If he doesn’t, the SIPC seems unlikely to provide money to the trusts. To understand why, consider the SIPC’s history. Congress established it in 1970 after about 130 brokerage firms went bust during a bear market that led, essentially, to a run on investment firms. Brokers begged Congress to establish an industry-financed, federally backstopped fund to halt the panic. To ensure that the backstop rarely would be used, Congress strictly limited coverage.

The SIPC, which has a very small staff, generally relies on the larger SEC to help it determine if an investor is eligible for an insurance payment. The circumstances surrounding a loss dictates what happens.

A GOVERNMENT OFFICIAL familiar with SIPC gives these examples: If you have securities or cash at a brokerage house, and it fails because of poor business decisions, you should receive a payment. If you haven’t given a broker discretionary authority over your account and he takes assets out of it without your permission, that, too, is covered. But if you’ve authorized a broker to make decisions in your account, and he used fraudulent representations to induce you to buy, say, the penny stock of a company that goes belly up, the SIPC doesn’t cover that. A case involving a trustee, or someone with a trustee’s authority, might fall into this last category.

Says this official: “Sometimes, assets are taken out of an account through legal authority, and, although there may have been a fraud involved, custodianship was not at issue. If you gave the registered representative trading authority—told him, in effect, ‘Here’s my account, and you can do whatever you want with it because I trust you with my money’—and then the rep does something inappropriate, under SIPC they say, ‘Look, you gave the person authority, so it’s not a custodial issue any more. It’s that he did not act in your interest, and that’s different.’ ”

Says Hugh Berkson, a Cleveland lawyer who is president-elect of the Public Investors Arbitration Bar Association: “SIPC doesn’t do what people think it does. They do everything they can to limit payouts to the most narrow of circumstances.” The SIPC, which hasn’t ruled on the trusts’ insurance claims, wouldn’t comment to Barron’s.

Thornes had served the Shultz family well for years, until November 2010, when he persuaded Shultz’s two daughters, both trustees of the fund, to let him convert it to a margin account. Then he made unsecured, one-year loans to Burnell, who allegedly promised him an interest rate of up to 20%. Burnell has been sued by eight people who claim to have lent him hundreds of thousands of dollars and say they’ve never been repaid. At least one has been awarded a judgment by a state superior court judge.
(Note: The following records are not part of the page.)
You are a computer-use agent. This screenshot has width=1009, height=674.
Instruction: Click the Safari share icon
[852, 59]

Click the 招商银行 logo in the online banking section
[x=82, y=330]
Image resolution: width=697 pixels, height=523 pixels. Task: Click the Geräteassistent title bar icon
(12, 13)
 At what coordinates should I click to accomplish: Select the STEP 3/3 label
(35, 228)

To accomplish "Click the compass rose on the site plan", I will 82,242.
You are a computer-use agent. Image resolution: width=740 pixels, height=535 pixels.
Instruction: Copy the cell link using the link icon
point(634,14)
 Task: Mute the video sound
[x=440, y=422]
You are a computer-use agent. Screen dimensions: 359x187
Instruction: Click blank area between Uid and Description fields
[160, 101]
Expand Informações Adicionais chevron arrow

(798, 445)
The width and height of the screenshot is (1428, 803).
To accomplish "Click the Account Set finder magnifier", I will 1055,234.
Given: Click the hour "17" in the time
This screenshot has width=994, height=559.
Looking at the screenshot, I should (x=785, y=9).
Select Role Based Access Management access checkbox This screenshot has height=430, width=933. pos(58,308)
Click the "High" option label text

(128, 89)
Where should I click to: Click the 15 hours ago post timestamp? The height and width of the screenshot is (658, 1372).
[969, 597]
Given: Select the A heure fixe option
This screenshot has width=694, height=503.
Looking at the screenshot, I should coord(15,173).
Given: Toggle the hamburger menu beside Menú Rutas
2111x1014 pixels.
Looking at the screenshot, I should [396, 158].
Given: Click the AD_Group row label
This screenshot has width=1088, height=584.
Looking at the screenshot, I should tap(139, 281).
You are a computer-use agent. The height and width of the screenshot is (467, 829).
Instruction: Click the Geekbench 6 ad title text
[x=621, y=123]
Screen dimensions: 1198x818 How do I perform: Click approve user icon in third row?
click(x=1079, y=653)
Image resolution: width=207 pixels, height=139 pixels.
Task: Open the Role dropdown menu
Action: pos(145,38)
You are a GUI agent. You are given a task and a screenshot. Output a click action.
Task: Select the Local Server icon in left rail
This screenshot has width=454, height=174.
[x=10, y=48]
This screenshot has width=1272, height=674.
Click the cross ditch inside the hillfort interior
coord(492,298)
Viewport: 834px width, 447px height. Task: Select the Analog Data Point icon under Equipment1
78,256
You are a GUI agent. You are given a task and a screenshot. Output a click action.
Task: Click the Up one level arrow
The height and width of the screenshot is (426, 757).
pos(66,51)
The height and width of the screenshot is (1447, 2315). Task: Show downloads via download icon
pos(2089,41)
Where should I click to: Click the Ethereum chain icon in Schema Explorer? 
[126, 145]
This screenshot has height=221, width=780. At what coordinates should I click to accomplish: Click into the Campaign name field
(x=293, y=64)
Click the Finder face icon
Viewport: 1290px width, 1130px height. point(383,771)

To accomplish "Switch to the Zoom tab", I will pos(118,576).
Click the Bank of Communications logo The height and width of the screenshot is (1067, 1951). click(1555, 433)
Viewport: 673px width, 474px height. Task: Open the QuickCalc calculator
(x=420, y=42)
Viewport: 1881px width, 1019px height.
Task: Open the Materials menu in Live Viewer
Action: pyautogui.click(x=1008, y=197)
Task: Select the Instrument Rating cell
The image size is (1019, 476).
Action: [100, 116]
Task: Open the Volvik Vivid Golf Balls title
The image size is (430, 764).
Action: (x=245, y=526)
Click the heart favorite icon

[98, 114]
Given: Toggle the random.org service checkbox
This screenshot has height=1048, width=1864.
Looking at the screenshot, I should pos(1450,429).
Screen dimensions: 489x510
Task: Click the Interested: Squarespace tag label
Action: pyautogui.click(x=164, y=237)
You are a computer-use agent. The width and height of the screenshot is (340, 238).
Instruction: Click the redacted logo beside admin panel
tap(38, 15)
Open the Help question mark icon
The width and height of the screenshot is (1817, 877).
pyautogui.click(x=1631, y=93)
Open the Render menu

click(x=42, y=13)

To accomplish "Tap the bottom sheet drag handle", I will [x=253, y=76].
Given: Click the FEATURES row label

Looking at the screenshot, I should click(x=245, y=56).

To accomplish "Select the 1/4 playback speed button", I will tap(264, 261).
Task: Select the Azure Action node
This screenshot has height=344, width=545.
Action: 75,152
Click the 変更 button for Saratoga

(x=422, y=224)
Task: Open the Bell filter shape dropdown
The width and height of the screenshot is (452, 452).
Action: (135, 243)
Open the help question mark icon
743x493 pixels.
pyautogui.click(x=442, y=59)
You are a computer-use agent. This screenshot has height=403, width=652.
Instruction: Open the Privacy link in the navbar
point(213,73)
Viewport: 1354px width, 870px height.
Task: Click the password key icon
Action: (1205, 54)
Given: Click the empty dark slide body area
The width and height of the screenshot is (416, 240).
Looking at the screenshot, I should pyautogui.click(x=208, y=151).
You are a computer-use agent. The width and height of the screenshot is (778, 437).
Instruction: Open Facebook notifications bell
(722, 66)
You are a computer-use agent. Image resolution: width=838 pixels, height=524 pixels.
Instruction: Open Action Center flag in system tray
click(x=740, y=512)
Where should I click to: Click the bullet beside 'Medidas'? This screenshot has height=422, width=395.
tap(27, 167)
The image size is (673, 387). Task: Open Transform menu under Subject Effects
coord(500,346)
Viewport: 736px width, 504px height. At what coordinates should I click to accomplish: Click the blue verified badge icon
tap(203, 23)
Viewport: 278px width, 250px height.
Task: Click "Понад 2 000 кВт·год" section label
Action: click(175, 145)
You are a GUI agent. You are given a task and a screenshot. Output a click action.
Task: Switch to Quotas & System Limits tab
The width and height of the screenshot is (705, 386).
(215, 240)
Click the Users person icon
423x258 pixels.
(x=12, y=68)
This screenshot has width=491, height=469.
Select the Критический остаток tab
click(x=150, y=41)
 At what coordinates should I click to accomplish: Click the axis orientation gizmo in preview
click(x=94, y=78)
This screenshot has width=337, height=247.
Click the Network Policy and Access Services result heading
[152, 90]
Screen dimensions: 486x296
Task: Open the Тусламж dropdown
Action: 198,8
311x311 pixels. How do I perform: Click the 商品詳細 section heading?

No criminal charges have been filed against anyone involved in the Shultz or Harbison cases. However, the Secret Service tells Barron’s that it is investigating to determine if money-laundering laws were breached when Thornes allegedly funneled some cash to Burnell through transactions at a tribal casino.

But even if criminal charges are filed, it will be small recompense to the trusts’ potential beneficiaries, especially if no payments from SIPC materialize.